How to complete this task :: Output exactly the lines from the line that has "Image resolution: width=404" through the last line of the data below, with no pictures.
++++++++++++++++++++
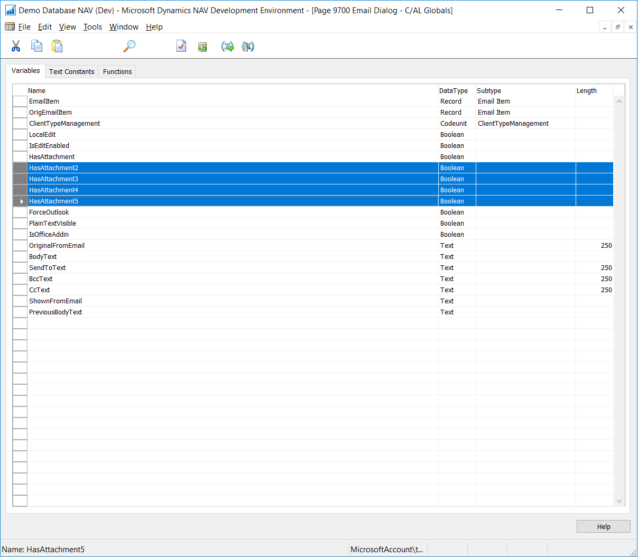Image resolution: width=638 pixels, height=557 pixels.
Task: Select row header of EmailItem row
Action: pos(20,101)
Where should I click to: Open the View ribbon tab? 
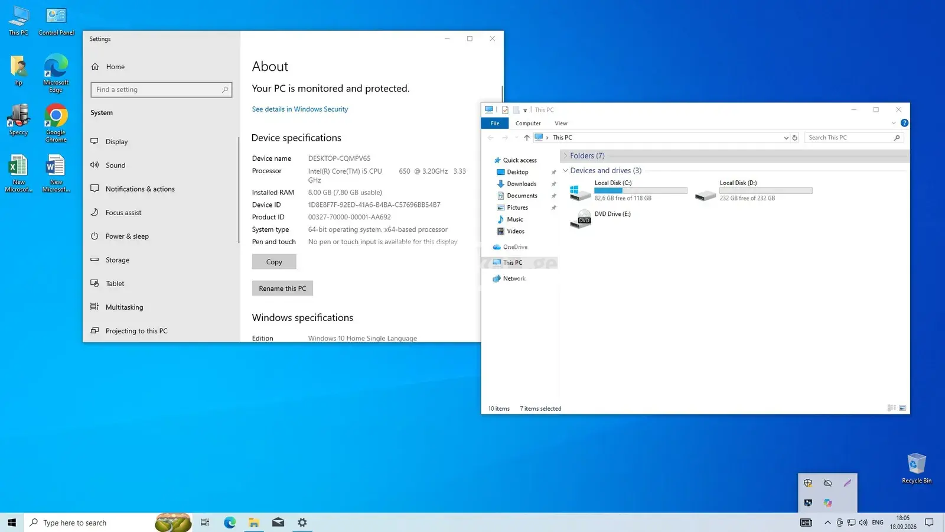pos(561,124)
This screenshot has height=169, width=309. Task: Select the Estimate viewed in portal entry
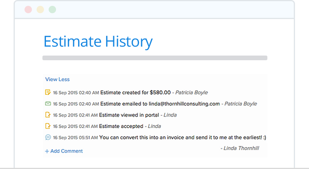tap(129, 115)
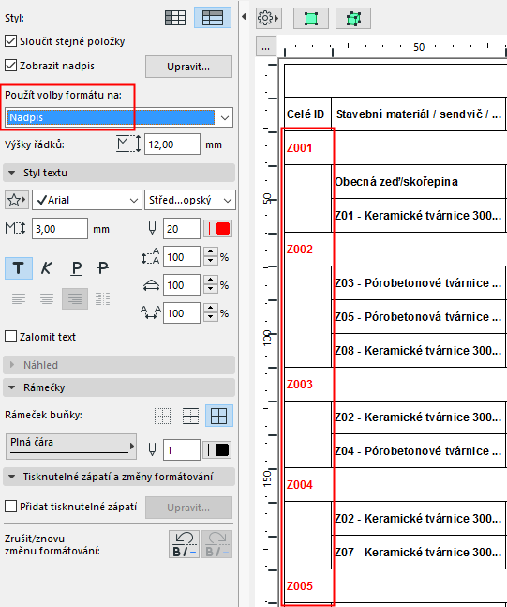The height and width of the screenshot is (607, 507).
Task: Align text to the right
Action: (75, 298)
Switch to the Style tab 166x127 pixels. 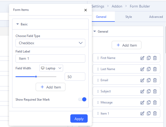[129, 17]
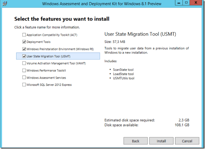This screenshot has height=149, width=205.
Task: Uncheck the Windows Preinstallation Environment checkbox
Action: coord(24,49)
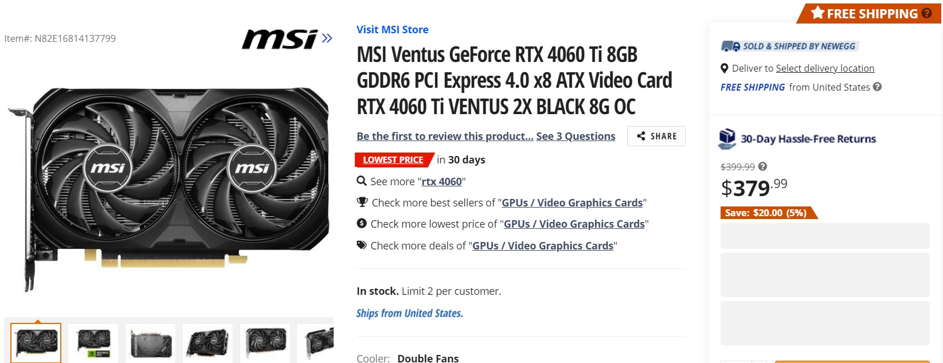Follow the rtx 4060 search link
This screenshot has height=363, width=943.
tap(441, 182)
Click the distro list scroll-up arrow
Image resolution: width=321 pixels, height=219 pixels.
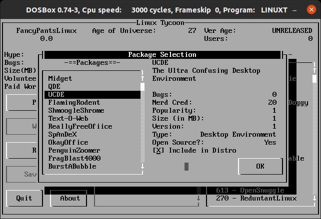[x=315, y=70]
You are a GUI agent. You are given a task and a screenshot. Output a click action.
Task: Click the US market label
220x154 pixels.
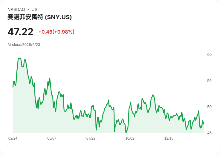click(x=34, y=10)
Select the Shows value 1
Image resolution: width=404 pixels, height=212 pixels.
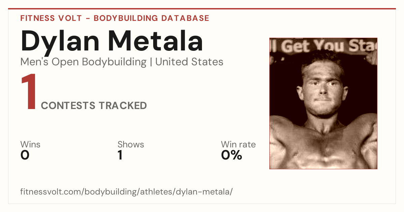coord(120,155)
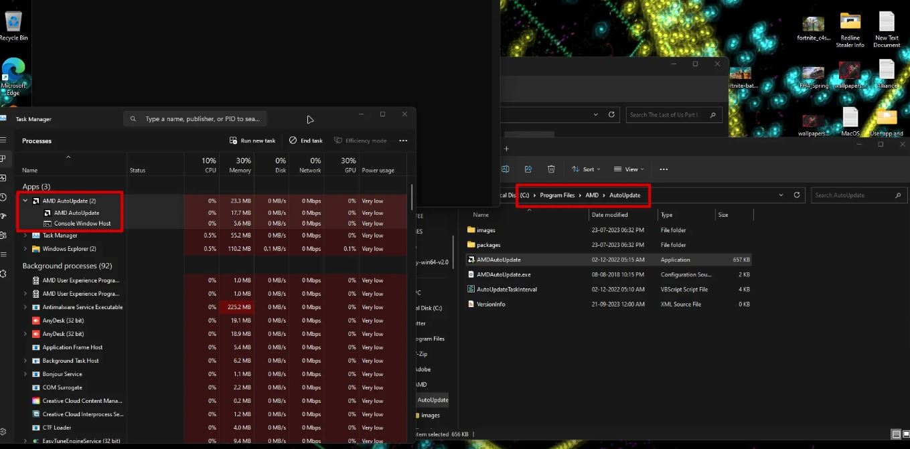Click the Delete trash icon in File Explorer
The height and width of the screenshot is (449, 910).
[551, 169]
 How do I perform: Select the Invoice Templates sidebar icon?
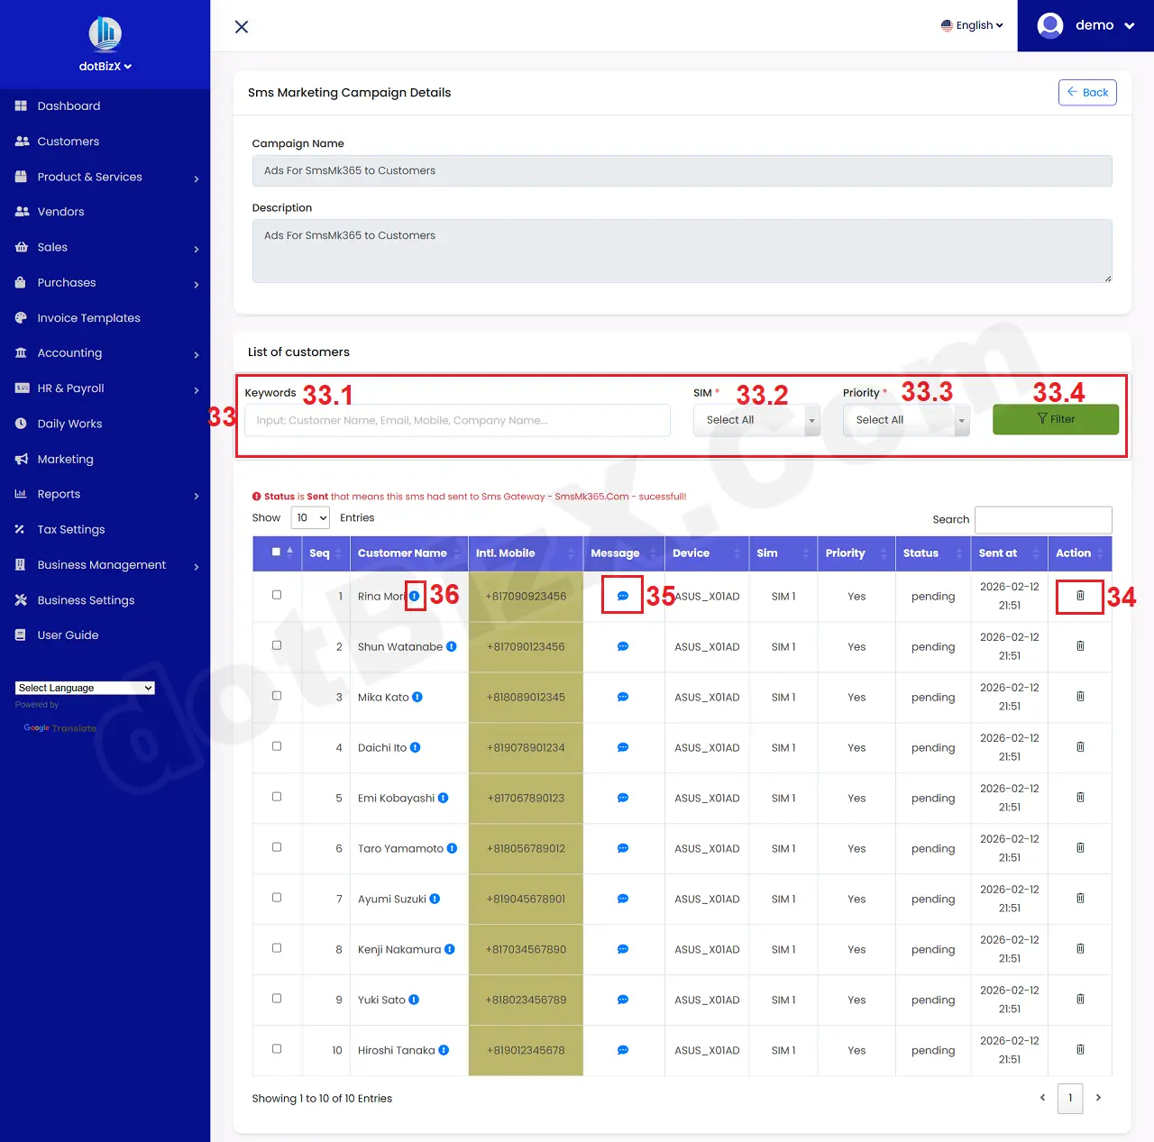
++++++++++++++++++++
Output of the exercise ::
Image resolution: width=404 pixels, height=212 pixels.
coord(120,155)
Click the Delete trash icon in File Explorer
The height and width of the screenshot is (449, 910).
[551, 169]
 How do I perform: Select the Invoice Templates sidebar icon?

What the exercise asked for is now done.